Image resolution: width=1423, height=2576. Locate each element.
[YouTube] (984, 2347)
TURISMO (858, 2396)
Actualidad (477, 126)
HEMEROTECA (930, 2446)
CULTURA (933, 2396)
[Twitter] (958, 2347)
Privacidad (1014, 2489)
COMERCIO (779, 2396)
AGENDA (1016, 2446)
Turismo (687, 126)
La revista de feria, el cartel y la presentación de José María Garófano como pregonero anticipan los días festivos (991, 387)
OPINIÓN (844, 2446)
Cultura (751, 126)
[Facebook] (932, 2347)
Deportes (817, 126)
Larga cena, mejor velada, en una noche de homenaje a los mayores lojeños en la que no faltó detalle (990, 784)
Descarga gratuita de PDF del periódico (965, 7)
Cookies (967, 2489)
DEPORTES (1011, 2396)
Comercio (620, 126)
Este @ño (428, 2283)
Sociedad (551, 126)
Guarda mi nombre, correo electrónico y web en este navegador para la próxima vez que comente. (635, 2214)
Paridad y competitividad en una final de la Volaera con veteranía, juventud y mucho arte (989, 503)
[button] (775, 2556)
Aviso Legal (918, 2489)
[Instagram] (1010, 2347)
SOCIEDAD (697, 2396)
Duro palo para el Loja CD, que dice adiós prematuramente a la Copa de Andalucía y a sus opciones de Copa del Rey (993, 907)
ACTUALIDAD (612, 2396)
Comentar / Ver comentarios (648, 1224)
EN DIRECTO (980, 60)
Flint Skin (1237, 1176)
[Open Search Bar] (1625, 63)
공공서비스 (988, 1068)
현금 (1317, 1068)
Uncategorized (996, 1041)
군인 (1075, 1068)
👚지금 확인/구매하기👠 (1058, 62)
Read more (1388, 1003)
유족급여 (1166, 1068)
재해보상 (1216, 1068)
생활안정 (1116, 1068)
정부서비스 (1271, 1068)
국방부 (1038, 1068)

About this exercise -
Going through the lines above one by one, tally those with the word "para" and give only the total.

Result for this exercise -
2